At the same age, with almost identical circumstances, my brother did this.
Except he didn't stop at the money in the account and created an unauthorised overdraft. Which incurred charges.
He was gambling it away in arcades.
Mum didn't tell the bank. Went through a very hard 18 months to pay back the loss. He wept. Promised it would never happen again. She got him help for a gambling addiction. I sat with a deep seated, but persistant feeling that behind the tears there was a growing realisation that family was an easy mark.
By the time he was in his 30s he had taken my mother's house from under her. Abandoned his pregnant wife and their children. Declared bankrupt with a debt containing more zeros than my open jaw can cope with. And yes, gambling featured again. But there was something else.
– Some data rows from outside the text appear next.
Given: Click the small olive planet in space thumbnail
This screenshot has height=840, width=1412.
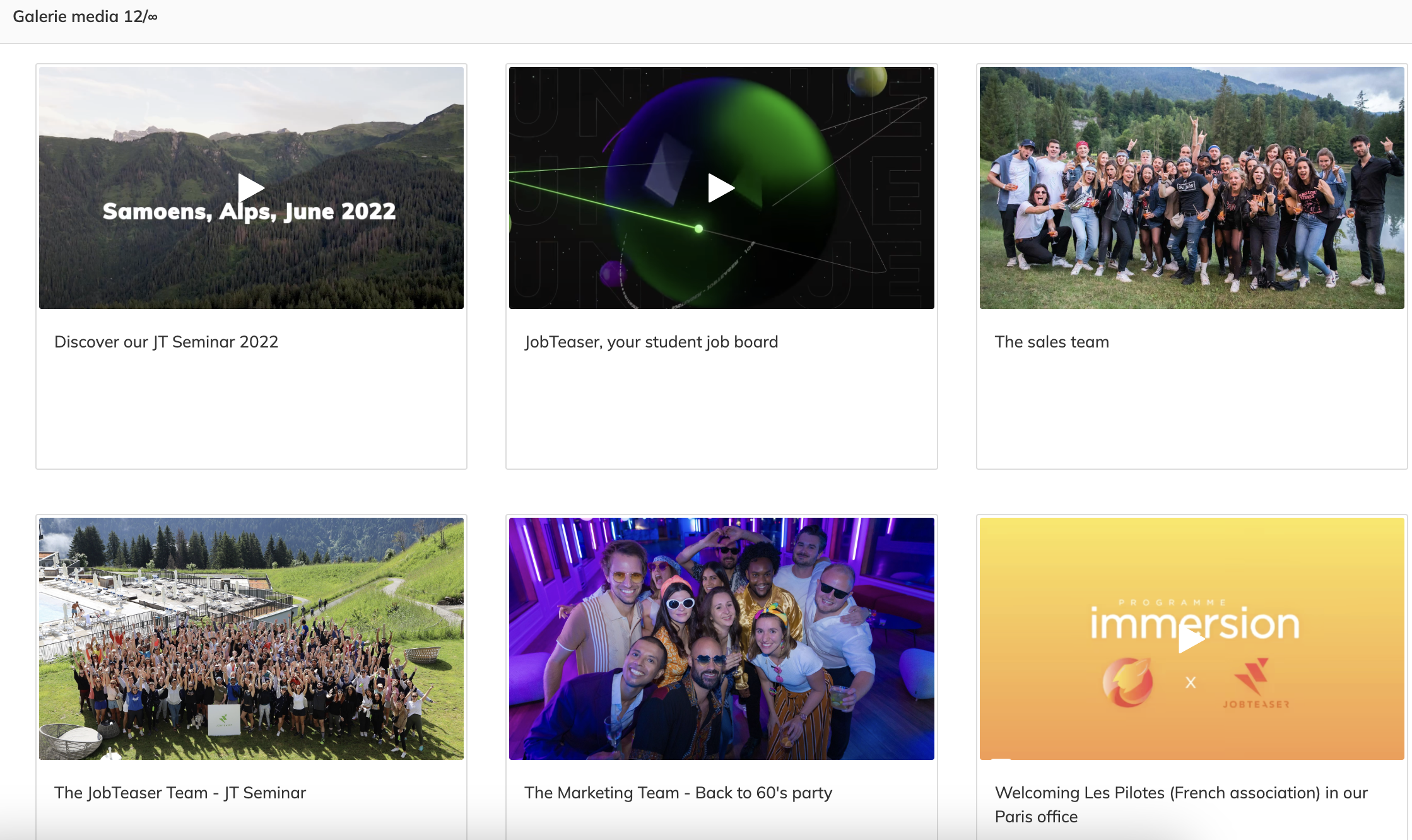Looking at the screenshot, I should [x=868, y=80].
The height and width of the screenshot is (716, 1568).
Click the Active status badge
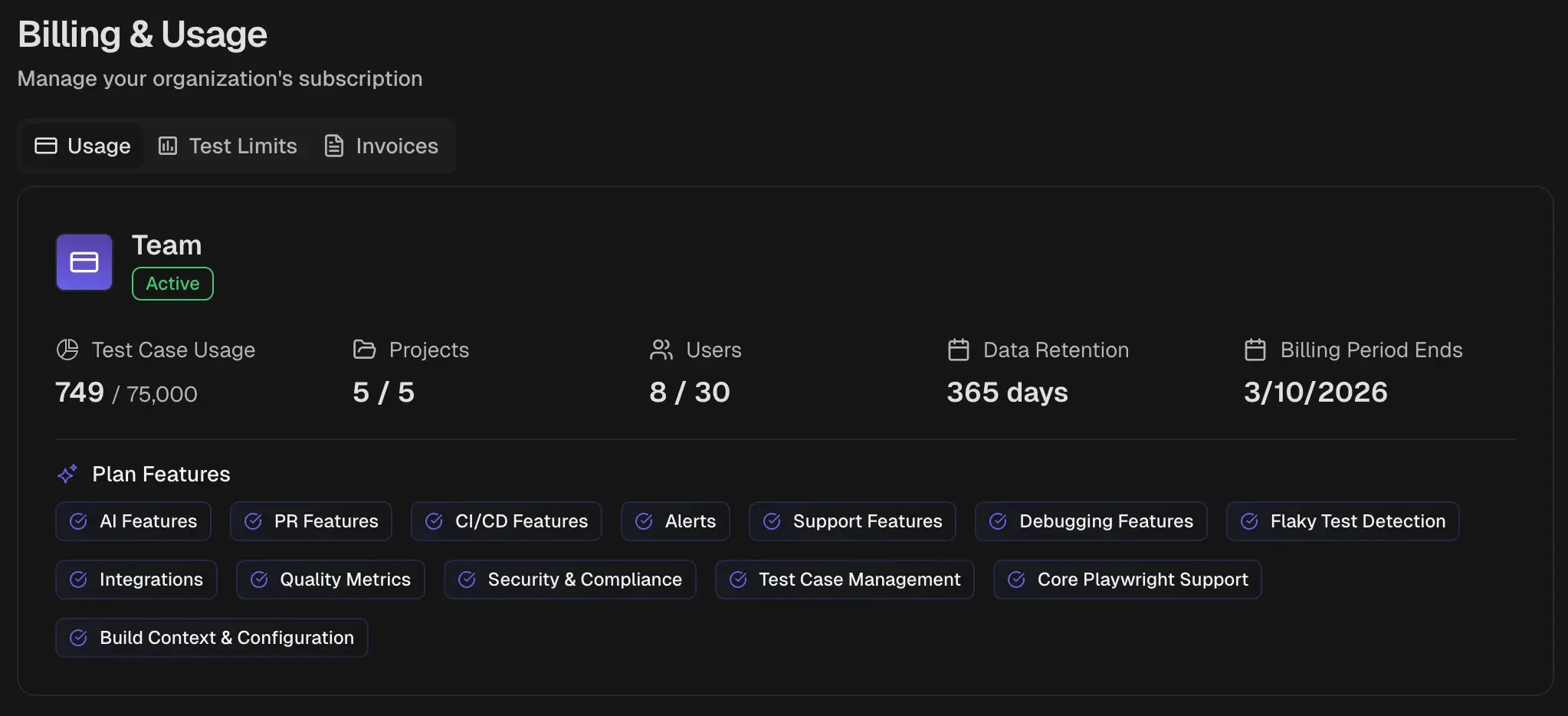[172, 283]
With the tears, and the lies, and the promising. I saw it, where it had been for years. The sly understanding that family is an easy mark.
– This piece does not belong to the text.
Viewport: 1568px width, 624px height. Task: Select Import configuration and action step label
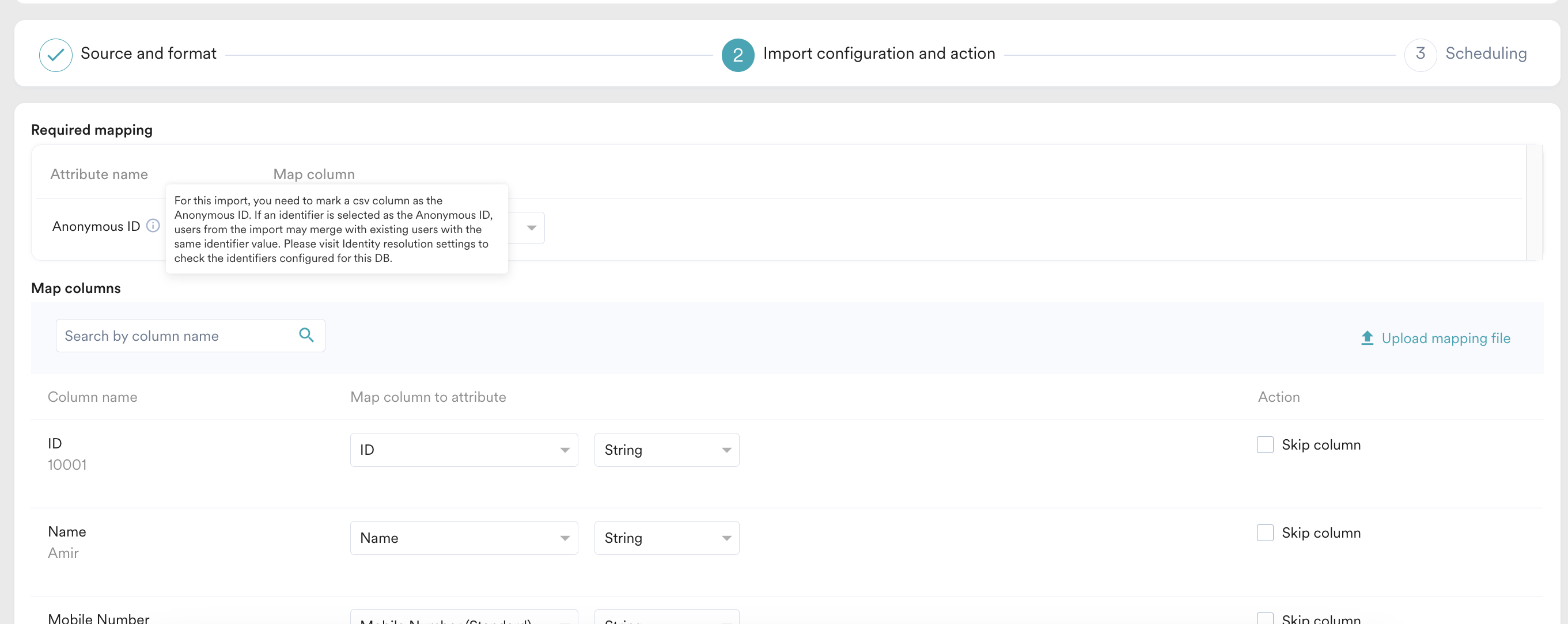878,54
I can't be near him. Haven't seen or spoken to him for a decade and half. He can't, or won't change. And the urge to whack him over the head with something very heavy is too strong to risk any sort of contact.
If I had a time machine I would call the bank and the police myself. Hurl the windows open and let sunlight bleach the secret keeping out of what used to be my family.
I can't tell you (without a convenient parallel universe) if he would have turned out differently. Perhaps the shock would have made thieving too risky a prospect. Maybe not. But at least he might have thought twice about his own flesh and blood being his mark of choice. And as a family maybe we wouldn't lie in quite so many tatters where biological bonds used to be.
It can get old fast, watching somebody make excuses for the inexcusable, not being able to cope with the economic/emotional aftermath and needing support, again and again and again. It is no fun being labled "the mean one" because you are left with the role of having to argue for tougher reactions, to protect the person bewailing yet another fleecing.
There is nothing my son can do that will make me turn my back on him. But were he to steal from our bank account as a minor, I would report him. To the bank and to the police. Because I love him. And IME the alternative carries just as many risks, perhaps more risks, of a lousy long term outcome for the kid and everybody around him.
I wish you luck, strength and fortitude. I wouldn't wish this on my worst enemy. And I sincerely hope it turns out to be a blip, rather than an indication of the future, for your family.